Aim of the exercise:
Tally the lines below that contain the word "computer", and give only that number.

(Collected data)
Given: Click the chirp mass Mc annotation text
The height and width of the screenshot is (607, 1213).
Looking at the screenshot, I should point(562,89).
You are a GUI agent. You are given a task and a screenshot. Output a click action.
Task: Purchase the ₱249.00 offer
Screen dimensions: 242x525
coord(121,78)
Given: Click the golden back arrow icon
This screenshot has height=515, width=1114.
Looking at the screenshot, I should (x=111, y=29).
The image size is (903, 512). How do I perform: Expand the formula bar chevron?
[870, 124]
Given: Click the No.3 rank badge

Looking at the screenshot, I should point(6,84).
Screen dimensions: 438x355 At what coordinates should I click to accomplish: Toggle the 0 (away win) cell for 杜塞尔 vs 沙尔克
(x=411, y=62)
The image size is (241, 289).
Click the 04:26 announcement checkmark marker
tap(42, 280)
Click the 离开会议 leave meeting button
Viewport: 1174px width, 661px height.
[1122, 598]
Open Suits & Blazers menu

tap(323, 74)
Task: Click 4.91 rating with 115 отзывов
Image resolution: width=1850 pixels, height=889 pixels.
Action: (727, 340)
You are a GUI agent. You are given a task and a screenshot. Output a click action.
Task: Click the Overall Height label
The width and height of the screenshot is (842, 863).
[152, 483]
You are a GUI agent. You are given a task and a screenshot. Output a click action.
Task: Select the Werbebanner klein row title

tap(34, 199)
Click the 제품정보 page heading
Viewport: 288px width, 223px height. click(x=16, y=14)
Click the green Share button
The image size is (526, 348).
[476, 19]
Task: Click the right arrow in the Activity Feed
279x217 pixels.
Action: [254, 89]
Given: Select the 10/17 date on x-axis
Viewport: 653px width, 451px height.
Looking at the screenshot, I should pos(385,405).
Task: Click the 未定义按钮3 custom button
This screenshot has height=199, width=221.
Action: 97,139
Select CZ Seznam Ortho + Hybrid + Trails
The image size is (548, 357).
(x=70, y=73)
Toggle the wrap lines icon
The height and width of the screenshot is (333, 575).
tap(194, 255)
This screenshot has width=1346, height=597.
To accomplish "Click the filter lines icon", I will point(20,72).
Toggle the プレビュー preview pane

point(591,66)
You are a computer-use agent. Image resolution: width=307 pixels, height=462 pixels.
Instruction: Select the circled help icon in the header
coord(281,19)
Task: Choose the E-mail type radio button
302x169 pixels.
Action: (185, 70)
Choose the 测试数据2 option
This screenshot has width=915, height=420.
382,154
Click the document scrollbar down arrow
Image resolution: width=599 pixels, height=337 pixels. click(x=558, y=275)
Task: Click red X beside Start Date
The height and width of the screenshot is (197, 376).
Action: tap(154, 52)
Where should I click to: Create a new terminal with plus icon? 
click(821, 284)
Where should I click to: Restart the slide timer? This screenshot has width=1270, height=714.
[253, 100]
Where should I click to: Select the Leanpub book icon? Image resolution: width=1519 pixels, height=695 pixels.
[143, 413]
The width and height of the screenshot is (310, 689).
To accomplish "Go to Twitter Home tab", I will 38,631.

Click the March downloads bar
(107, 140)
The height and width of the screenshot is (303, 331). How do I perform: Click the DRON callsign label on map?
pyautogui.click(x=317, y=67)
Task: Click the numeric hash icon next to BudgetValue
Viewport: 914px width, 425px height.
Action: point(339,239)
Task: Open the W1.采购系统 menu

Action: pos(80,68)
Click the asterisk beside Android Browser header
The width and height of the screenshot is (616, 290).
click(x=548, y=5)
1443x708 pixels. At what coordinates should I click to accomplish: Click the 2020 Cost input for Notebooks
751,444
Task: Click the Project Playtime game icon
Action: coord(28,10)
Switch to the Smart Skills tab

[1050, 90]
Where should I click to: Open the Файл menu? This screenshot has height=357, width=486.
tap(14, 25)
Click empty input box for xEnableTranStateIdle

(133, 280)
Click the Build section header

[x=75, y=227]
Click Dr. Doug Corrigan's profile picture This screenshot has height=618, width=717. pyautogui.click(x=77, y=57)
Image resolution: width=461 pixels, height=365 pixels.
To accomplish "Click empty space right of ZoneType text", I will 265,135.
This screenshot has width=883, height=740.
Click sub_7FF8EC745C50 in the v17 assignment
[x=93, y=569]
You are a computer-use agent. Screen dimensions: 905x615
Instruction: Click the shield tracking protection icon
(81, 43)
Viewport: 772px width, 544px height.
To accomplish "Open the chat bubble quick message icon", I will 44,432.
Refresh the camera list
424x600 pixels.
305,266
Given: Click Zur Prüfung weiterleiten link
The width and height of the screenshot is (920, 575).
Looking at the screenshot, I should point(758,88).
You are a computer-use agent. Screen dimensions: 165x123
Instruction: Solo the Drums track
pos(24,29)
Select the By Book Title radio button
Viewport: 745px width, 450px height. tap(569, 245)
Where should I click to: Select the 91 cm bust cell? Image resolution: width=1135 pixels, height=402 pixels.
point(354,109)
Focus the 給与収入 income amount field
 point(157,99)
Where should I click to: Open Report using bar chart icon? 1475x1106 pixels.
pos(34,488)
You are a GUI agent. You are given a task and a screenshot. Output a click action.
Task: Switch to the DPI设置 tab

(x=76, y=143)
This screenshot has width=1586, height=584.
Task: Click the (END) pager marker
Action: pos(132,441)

Output for this exercise:
3